UPDATE: A geology website has something to say about Jindel's claim that volcano monitoring is "wasteful spending":
1. Do Republicans (or moderates who don't have a kneejerk anti-Republican reflex) also feel like he's talking to the nation as though we were all kindergarteners? I was flabbergasted, but I don't know how to properly account for my rather strong political biases here.
2. DID HE SERIOUSLY JUST SAY THE GOVERNMENT SHOULD NOT BE MONITORING VOLCANOES??!?!!!????@#$@!

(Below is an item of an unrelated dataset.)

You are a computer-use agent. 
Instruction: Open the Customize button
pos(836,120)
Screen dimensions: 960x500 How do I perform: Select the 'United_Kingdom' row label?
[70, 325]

Ignoring for the sake of argument the value of the basic science that always results from the data collected during routine monitoring – ignoring the general function of increased spending as an economic stimulus to the nation's earth scientists, instrument manufacturers, etc., – even ignoring all that, volcano monitoring is still a very sensible investment in national security. A $1.5 million investment in monitoring at Pinatubo (near a U.S. air force base) earned a greater than 300-fold return when the volcano erupted explosively in 1991: hundreds of millions of dollars worth of property (mostly airplanes) was saved, as were thousands of lives. That 30,000% figure comes before you attempt to put a value on human life.
In other words: If the USGS didn't monitor volcanoes, the Defense Department would have to. And we all know that would cost eleventy-squillion times more than the current shoestring budget.